To reclaim fitness from the “elite and privileged”, Obtain’s co-founders insist their monthly price point is lower than an average class or monthly budget gym membership at £12.99 or one-time annual payment of £124.
And while they acknowledge some fitness brands are trying to address long-standing inequalities, with the launch of D&I programmes and influencer partnerships, the co-founders fear much of this is disingenuous.
“It feels like a bit of a trend, like blackfishing, rather than genuinely investing in permanent change out of concern for people’s wellbeing,” says Jerome and Tanya.
“Access to fitness for anyone in marginalised communities is small and we need to change that,” they add. “It is our mission to be loud and proud of people’s differences and abilities, to give them a model that allows for greater accessibility and representation.”
“Support from brands hasn’t been forthcoming”
The founders of NoireFitFest, the UK’s first Black wellness and fitness festival that launched in the aftermath of the BLM protests, have also become increasingly disillusioned by the wellness industry’s lack of diversity – both when it comes to race and age.
“Support from brands hasn’t been as forthcoming as I would like it to be,” says PT and nutritionist Lorraine Russell, who launched NoireFitFest with yoga teacher Donna Noble in September 2020.

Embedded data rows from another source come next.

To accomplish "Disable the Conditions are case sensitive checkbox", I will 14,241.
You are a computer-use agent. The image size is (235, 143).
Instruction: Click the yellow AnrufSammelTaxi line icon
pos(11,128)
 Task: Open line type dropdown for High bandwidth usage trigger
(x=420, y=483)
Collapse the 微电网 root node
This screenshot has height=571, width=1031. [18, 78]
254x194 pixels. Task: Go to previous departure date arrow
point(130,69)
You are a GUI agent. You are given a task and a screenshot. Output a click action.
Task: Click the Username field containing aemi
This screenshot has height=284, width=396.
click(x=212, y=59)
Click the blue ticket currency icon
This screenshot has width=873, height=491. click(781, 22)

“The wellness industry is still very ageist,” Russell continues. “It still promotes a singular body type, and there is a lack of Black representation, especially of Black women. I fit into all three of these descriptions and I have yet to see someone who looks like me being used in any major wellness brand campaign.”
Russell believes major brands have consistently failed to prioritise these marginalised demographics – missing out on them as customers as a result – and that they will only start to correct this by making their organisations more diverse from top to bottom.

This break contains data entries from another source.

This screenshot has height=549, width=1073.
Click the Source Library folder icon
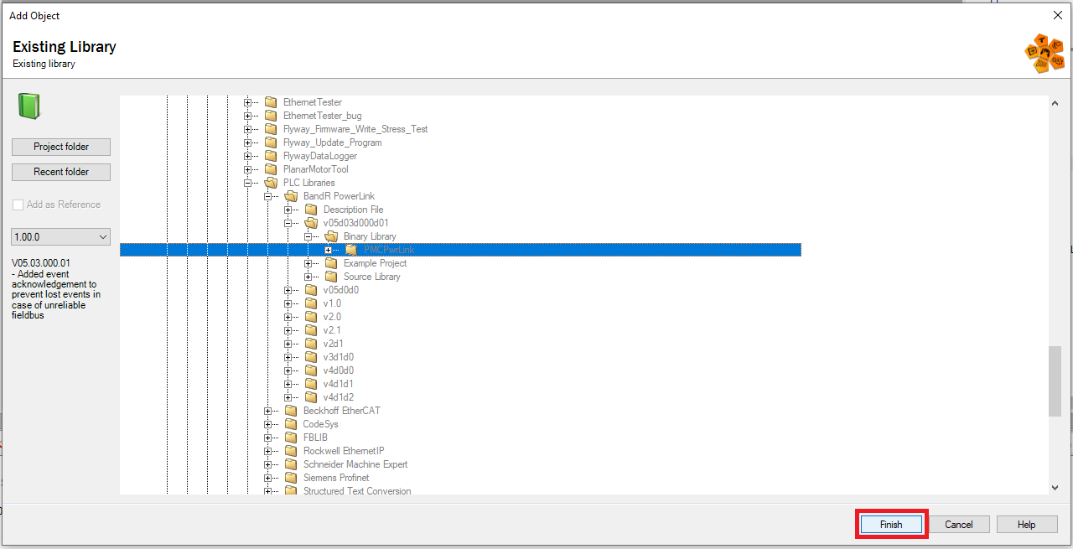(x=331, y=277)
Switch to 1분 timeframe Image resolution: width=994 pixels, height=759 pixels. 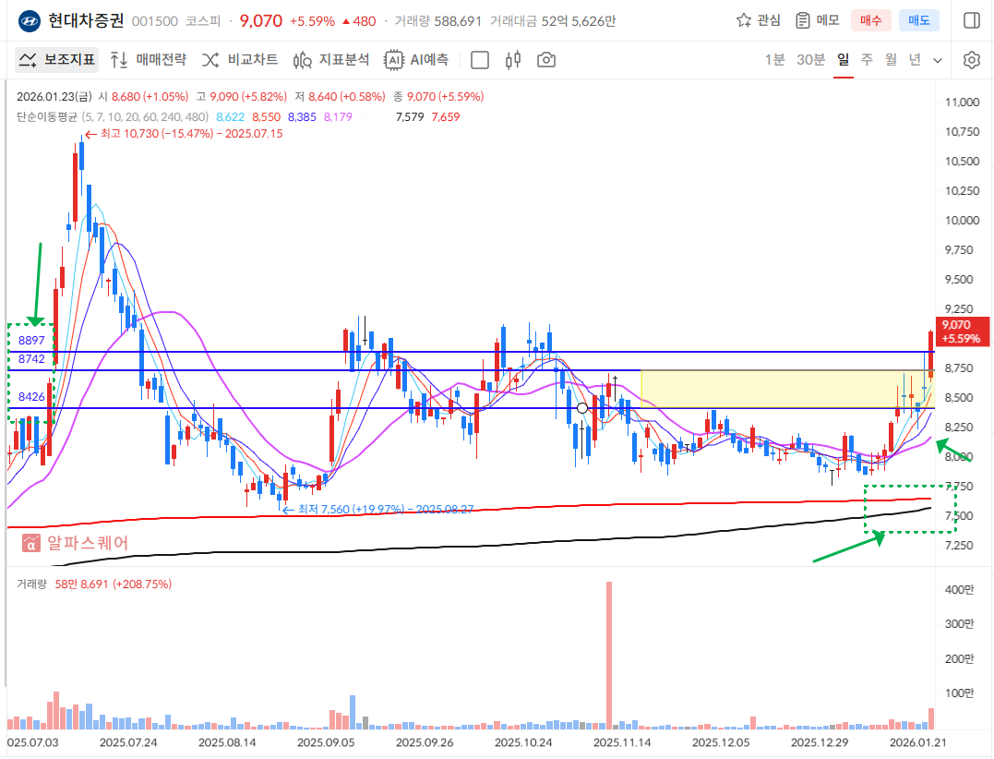[774, 60]
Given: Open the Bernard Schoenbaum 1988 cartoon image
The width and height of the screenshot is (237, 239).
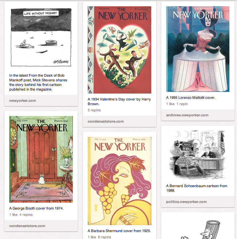Looking at the screenshot, I should (198, 155).
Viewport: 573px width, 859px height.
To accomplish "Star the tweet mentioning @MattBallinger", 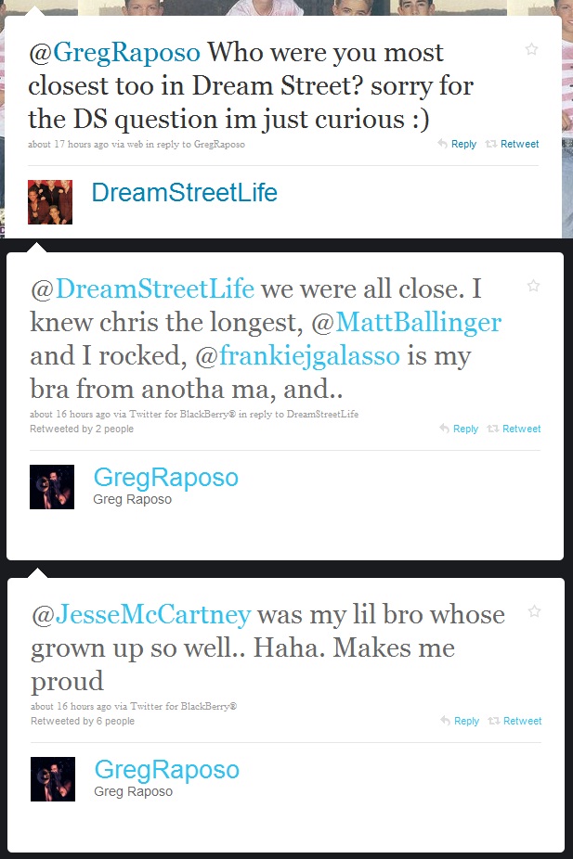I will [533, 286].
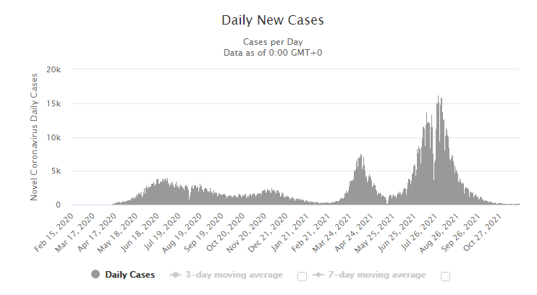537x295 pixels.
Task: Show the 3-day moving average series label
Action: click(x=234, y=275)
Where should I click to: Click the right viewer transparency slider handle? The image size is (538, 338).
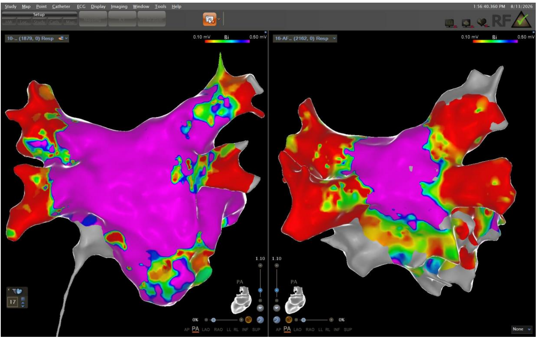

“The more diverse your organisation, the more you’re able to reach new audiences,” she says.
No more excuses
Despite the apparent lack of progress over the past 18 months, WellSpoken’s Greenidge is quick to stress that most companies are still in survival mode from the pandemic. The real test will come, she says, when the pressure of Covid is off and there are no more excuses.
“These are still commercial businesses, they’re not charities,” Greenidge continues. “But we’ll have a better idea at the end of 2022 or the start of 2023. It’s going to take that long before we start seeing tangible results.”
Greenidge also points to entrenched wage and poverty gaps, especially in the UK, that she says disproportionately affect people from Black and minority ethnic backgrounds. “It comes down to accessibility,” she says.
“A few fitness studios have made greater accessibility a core part of their service but for the wider industry, it goes far beyond just making your Instagram look more diverse. Brands need to review their recruitment, their senior management. That takes time. The change doesn’t need to be fast, it needs to be meaningful.”
For now, however, Greenidge believes the continued success of black-owned brands like Obtain, OYA Retreats, Ayana, Bind London and NoireFitFest is the best indication of how much the wellness industry has learned from the Black Lives Matter movement.
“The wellness industry needs more players that represent the broad range of people that contribute to the sector,” she says.
“Our hope is that brands like these aren’t just relegated to niche offerings, but are given the backing and push from investors and consumers alike to become a core part of the wellness community.”